Whenever the word "gobernador" turns up in a line of the data below, copy that line.

(Stored items)

◆ ◆ ◆ ◆

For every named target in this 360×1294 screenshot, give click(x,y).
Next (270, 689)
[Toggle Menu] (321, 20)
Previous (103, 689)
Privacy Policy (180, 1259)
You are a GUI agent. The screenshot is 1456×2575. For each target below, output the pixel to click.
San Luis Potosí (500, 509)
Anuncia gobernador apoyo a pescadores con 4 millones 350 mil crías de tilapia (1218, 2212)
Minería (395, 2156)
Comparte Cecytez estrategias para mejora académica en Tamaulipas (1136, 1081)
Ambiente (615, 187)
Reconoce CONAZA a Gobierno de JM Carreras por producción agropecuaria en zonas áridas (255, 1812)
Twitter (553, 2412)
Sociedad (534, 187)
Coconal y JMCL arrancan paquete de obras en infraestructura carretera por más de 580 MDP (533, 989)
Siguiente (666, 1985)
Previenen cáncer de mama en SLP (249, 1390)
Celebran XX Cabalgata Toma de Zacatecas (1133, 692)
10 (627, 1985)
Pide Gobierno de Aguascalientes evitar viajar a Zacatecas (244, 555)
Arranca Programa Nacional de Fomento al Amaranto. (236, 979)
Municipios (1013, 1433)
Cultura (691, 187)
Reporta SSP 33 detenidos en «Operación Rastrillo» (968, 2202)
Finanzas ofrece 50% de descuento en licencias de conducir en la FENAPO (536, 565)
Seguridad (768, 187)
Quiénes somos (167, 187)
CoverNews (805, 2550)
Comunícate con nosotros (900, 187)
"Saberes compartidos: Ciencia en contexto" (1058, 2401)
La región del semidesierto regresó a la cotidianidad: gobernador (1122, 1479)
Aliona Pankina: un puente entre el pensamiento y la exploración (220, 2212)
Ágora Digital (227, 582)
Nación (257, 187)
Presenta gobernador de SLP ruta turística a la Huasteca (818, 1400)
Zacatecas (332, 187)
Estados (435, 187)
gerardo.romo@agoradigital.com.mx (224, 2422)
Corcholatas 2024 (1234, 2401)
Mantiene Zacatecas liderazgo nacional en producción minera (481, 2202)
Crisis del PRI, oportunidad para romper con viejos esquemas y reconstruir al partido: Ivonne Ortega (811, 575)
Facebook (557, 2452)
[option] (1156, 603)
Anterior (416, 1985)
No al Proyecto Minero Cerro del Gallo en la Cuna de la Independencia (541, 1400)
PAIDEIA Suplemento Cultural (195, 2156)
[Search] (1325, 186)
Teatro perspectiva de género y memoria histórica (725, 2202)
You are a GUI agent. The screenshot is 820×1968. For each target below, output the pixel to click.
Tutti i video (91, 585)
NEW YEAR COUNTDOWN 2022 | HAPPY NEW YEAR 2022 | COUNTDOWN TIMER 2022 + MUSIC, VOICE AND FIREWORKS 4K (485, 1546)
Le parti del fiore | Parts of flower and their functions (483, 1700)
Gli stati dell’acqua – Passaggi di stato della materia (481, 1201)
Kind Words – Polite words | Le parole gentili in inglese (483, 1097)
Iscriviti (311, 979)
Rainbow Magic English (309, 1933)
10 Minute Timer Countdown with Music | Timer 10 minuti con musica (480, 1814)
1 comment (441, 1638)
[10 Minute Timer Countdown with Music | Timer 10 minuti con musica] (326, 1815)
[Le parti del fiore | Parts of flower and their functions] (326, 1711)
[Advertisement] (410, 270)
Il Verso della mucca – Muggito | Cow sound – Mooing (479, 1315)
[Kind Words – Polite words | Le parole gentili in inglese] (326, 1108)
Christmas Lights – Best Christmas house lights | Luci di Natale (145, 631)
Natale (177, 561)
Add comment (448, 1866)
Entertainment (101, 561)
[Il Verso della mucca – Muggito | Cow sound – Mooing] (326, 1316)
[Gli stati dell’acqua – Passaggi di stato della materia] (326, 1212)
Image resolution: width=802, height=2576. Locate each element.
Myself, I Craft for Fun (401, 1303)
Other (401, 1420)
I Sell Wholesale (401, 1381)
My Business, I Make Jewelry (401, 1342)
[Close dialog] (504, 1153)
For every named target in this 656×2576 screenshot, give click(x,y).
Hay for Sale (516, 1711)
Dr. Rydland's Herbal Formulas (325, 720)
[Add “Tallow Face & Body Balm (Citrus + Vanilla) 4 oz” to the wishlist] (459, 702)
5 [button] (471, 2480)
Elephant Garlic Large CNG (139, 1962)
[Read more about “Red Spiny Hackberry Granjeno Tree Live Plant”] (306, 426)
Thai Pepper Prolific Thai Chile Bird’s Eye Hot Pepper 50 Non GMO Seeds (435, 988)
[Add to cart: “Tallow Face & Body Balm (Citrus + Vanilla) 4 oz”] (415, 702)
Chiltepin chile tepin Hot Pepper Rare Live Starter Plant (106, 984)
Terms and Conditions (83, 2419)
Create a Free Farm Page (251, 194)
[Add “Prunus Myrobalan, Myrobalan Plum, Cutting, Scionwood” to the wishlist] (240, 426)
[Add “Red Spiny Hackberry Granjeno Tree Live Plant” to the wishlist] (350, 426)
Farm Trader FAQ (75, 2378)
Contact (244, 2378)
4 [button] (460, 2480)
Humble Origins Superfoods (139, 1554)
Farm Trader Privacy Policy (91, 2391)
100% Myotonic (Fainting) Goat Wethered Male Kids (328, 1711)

◆ ◆ ◆ ◆

Your solution
Anuncia gobernador apoyo a pescadores con 4 millones 350 mil crías de tilapia (1218, 2212)
La región del semidesierto regresó a la cotidianidad: gobernador (1122, 1479)
Presenta gobernador de SLP ruta turística a la Huasteca (818, 1400)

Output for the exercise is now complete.